> _TASK MATERIAL_:
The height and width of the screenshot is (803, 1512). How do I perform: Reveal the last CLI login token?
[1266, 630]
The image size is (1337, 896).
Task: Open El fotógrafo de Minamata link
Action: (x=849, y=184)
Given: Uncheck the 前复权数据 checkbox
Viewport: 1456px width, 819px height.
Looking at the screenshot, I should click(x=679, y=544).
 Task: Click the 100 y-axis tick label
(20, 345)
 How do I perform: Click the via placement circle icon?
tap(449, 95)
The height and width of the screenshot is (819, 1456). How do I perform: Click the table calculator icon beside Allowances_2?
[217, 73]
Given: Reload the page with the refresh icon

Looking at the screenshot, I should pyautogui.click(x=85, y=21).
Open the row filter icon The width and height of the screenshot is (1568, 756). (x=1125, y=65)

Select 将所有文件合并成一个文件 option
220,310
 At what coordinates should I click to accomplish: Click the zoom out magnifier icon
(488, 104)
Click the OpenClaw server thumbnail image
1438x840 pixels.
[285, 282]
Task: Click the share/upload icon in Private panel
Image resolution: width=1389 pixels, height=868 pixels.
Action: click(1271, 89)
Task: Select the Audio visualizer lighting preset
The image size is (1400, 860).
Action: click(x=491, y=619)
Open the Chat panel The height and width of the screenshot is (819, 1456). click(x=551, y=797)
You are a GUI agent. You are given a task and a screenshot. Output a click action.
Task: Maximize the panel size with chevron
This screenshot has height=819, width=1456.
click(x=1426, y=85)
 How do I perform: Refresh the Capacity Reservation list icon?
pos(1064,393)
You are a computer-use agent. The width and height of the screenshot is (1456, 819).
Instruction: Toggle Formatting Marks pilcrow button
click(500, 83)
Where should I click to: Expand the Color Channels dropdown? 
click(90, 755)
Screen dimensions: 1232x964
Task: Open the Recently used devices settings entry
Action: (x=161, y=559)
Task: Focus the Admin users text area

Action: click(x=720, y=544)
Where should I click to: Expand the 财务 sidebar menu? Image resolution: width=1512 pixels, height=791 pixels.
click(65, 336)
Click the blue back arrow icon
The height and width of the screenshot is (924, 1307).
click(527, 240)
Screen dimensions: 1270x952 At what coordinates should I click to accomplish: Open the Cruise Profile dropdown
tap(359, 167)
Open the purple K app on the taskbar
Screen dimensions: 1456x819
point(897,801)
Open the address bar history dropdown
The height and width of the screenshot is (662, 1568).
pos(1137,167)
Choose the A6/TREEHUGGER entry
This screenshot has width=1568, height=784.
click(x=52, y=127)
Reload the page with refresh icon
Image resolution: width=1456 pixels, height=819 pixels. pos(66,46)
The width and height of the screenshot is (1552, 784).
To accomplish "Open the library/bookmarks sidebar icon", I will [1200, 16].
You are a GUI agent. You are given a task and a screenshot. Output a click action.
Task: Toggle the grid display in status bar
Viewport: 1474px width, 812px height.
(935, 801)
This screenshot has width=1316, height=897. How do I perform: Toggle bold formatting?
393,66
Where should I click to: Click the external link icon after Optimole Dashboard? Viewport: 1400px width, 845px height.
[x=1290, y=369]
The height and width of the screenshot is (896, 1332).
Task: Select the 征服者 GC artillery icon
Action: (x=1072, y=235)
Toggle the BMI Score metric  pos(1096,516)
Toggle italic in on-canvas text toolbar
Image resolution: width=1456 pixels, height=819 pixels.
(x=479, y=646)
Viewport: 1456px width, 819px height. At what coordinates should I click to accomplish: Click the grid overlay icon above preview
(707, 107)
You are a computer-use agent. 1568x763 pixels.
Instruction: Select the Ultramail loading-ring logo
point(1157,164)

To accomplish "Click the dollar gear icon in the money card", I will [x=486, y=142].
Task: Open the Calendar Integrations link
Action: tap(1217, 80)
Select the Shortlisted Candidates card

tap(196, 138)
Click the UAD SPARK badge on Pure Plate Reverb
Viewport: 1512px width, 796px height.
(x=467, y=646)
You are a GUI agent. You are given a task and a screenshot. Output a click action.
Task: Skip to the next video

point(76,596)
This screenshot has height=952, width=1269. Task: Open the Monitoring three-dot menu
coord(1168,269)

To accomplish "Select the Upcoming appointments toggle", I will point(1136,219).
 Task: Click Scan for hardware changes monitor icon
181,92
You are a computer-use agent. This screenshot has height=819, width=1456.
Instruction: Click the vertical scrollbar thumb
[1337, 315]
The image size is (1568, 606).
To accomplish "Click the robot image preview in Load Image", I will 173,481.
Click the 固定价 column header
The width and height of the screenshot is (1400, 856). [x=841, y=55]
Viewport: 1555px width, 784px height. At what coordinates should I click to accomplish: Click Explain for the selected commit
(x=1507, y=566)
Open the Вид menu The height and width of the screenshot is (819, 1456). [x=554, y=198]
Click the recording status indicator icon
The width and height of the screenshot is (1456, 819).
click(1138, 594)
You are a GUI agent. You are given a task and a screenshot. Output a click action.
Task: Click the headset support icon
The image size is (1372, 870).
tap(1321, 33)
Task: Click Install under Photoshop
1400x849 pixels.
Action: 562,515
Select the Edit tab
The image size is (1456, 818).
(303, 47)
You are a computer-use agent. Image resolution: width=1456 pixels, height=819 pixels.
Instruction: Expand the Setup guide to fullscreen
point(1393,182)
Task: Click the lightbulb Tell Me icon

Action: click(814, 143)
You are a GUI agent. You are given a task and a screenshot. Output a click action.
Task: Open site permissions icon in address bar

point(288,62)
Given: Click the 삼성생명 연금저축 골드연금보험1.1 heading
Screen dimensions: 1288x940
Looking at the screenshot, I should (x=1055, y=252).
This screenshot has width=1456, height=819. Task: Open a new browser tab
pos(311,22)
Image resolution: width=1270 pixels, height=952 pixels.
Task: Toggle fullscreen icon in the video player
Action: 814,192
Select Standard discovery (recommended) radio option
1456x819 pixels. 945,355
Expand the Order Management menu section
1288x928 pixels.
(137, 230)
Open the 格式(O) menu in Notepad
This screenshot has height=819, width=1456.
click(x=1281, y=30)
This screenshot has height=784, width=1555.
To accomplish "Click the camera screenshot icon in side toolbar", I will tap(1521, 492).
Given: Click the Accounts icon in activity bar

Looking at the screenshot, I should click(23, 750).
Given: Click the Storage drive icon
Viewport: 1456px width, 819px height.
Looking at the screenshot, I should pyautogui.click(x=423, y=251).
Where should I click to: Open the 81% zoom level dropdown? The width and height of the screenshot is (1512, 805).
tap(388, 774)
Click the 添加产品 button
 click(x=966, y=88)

> _TASK ITEM_: Within the records above, each line containing "panel" is to be returned.

> _TASK RESPONSE_:
Task: Click the share/upload icon in Private panel
Open the Chat panel The height and width of the screenshot is (819, 1456). click(x=551, y=797)
Task: Maximize the panel size with chevron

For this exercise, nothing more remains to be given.